◆ **GIVEN PROBLEM**
List every line in the data below that contains the word "resolution".

[BEGIN]

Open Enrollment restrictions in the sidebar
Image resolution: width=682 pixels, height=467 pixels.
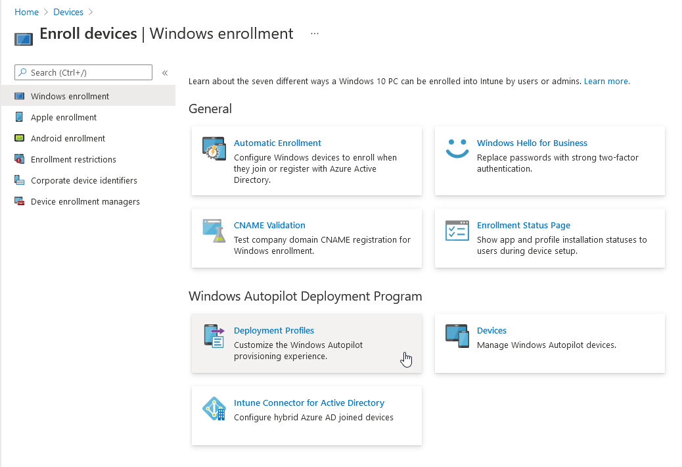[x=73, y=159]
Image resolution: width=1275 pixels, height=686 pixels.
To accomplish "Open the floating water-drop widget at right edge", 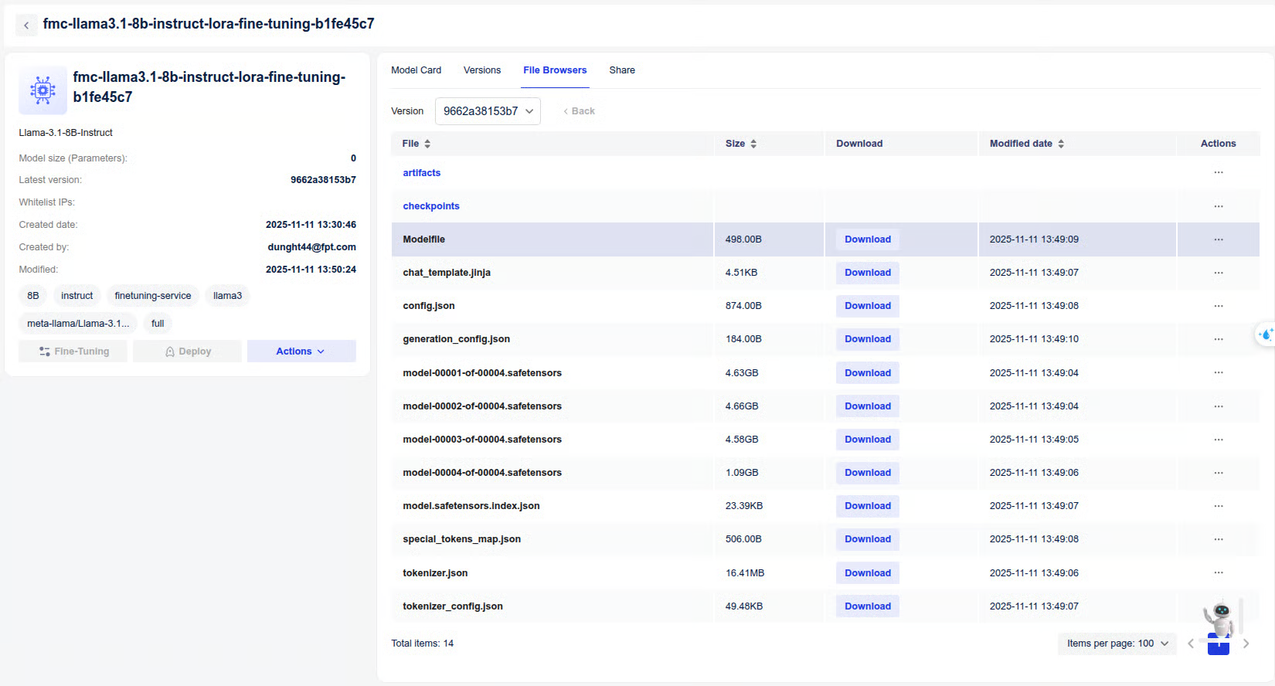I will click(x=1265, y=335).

[END]
[BEGIN]

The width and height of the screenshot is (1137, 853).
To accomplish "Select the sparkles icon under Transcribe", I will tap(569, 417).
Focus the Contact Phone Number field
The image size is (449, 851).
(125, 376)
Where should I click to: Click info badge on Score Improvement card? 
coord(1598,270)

[END]

◆ **ANSWER TO THE TASK**
Image resolution: width=682 pixels, height=467 pixels.
Image resolution: width=1275 pixels, height=686 pixels.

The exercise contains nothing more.